■ **GOAL 1**:
Answer these three questions using the forum post about NaN gradients in a parameter-transformed model. Mark each answer with its matching letter.
(a) Roughly what best-fit values do the model parameters take at the two ends of their range?
(b) What prior does the model block place on param1 and param2?
(c) What expression defines param2_tr in the transformed parameters block?
■ **GOAL 2**: Continue the forum post about NaN gradients in a parameter-transformed model, starting right after its final sentence.

■ **EXTRACTED TEXT**:

Likelihood finite but gradient NaN, problem with parameter transformations?

Hi everyone

I’ve got yet another example of the gradients not being finite, but having a finite likelihood for the initial parameters. I’m reaching out for help because I’ve been trying to debug for days now! I have a very complex model, which I can share, but would like to check if the answer is simple first before asking for more involved help.

If I had to take a guess at my problem, it would be an underflow or overflow issue. I have about a dozen model parameters on very different scales, some best-fit values are around 1e-4 and others around 10,000. All are positive only. My thinking to get around this was to transform the parameters by their prior means i.e.

parameters {
  real param1;
  real param2;
etc
}
transformed parameters {
  real<lower=0> param1_tr = exp(param1 - 9);
  real<lower=0> param2_tr = exp(param2 + 9);
etc
}
model {
  param1 ~ normal(0, 1);
  param2 ~ normal(0, 1);
etc
  target += normal_lpdf(Y | mu, sigma);
}

such that param1_tr is around 1e-4 and param2_tr is around 1e4. These should be very close to the true values.

■ **RECORDS SUPPLIED**:
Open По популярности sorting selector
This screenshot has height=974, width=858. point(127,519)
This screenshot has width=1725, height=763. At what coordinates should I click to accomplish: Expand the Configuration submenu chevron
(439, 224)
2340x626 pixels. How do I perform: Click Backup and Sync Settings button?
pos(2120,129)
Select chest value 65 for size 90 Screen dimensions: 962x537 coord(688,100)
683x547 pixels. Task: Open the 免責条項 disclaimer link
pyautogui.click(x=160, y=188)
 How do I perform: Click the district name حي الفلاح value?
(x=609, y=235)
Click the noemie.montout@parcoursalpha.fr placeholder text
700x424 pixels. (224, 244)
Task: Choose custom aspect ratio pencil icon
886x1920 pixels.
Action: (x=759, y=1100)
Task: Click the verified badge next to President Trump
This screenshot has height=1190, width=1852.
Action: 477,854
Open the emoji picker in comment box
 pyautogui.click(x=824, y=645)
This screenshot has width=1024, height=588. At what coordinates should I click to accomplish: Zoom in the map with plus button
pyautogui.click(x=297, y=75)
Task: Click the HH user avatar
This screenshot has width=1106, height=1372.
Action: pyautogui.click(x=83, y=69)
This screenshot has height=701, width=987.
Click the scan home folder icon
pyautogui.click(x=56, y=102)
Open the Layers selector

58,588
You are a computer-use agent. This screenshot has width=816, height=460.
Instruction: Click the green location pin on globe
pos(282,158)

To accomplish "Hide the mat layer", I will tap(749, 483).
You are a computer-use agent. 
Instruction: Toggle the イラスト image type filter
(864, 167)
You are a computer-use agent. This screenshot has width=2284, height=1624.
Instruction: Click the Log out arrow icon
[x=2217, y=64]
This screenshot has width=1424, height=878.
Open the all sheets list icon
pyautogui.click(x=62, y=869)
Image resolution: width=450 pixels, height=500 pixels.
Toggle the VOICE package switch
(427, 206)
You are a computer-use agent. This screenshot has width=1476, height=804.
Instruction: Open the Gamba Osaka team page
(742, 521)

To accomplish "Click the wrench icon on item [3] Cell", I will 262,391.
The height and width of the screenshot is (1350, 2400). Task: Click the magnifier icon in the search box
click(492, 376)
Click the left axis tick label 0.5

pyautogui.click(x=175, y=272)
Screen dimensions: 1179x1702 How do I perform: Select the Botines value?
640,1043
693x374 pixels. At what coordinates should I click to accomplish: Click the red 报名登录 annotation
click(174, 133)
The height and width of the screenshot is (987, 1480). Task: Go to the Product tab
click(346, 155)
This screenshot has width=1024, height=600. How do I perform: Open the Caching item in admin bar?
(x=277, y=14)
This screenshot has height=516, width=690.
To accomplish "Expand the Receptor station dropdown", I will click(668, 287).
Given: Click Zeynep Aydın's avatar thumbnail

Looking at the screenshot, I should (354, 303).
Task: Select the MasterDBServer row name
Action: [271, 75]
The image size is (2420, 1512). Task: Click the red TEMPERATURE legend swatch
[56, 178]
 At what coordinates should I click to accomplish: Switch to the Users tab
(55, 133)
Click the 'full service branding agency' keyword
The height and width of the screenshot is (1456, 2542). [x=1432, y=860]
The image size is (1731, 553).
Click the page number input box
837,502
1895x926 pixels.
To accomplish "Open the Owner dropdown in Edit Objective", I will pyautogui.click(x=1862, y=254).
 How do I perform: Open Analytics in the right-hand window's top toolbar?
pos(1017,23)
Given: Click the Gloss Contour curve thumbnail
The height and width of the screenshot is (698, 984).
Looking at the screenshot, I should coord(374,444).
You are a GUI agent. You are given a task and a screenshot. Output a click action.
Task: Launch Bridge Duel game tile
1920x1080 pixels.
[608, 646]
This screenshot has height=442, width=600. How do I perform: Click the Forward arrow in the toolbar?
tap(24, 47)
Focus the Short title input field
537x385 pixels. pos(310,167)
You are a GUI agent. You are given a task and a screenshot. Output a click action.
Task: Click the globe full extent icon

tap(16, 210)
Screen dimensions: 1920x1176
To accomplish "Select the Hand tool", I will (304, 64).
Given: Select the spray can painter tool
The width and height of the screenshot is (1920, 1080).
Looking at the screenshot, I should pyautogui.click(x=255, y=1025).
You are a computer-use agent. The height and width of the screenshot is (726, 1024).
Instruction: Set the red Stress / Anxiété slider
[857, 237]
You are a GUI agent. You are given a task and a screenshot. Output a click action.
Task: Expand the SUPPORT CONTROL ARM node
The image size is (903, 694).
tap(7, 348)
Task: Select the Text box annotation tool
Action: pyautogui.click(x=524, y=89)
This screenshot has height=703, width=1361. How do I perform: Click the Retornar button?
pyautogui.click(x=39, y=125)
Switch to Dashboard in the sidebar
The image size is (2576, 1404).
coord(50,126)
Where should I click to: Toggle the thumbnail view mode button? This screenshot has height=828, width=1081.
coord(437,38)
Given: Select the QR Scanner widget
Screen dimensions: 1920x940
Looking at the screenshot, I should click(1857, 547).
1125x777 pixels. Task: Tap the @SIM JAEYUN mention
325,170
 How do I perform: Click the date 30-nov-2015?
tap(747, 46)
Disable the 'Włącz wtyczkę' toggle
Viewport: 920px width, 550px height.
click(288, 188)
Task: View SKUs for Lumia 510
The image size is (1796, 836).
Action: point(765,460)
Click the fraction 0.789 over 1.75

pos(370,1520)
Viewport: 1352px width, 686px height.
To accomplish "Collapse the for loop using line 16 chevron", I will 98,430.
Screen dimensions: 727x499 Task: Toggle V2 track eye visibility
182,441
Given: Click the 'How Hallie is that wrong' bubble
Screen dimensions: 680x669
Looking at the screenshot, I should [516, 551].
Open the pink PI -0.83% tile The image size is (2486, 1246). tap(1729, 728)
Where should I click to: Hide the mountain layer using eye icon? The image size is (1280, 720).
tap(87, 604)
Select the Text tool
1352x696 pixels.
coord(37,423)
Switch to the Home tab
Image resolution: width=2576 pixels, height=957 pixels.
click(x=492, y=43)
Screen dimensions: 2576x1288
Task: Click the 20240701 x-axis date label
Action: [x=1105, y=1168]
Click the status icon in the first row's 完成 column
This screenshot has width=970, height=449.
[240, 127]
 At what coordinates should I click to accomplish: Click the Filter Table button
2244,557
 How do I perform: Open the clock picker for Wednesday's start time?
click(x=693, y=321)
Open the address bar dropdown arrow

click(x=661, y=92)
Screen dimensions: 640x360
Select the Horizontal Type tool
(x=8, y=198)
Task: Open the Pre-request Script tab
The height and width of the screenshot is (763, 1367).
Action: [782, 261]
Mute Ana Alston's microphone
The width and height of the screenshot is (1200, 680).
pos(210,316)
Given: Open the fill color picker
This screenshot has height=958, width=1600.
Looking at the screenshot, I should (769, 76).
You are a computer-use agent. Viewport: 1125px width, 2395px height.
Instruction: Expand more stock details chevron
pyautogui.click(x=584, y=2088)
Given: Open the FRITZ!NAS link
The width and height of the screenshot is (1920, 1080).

■ **EXERCISE RESULT 1**:
(a) Some are around 1e-4 and others around 10,000.
(b) A normal(0, 1) prior.
(c) exp(param2 + 9).

■ **EXERCISE RESULT 2**:
When I take a look at the gradients using grad_log_prob(fit, upars), where upars is a vector of zeros with a 1 for the sigma, I get
[1] NaN NaN NaN NaN NaN NaN NaN NaN
[9] NaN NaN NaN 31295823
attr(,“log_prob”)
[1] -15653355

There is a magic number for initialisation values, where if they are less than around -0.035, the gradients are finite. This I find quite puzzling.

My question is, would those transformations be the likely culprit? If so, could anyone suggest a better way to rescale the parameters?

Alternatively, would you expect this to be fine? If so, I’ll prepare a simulated dataset and upload the full model.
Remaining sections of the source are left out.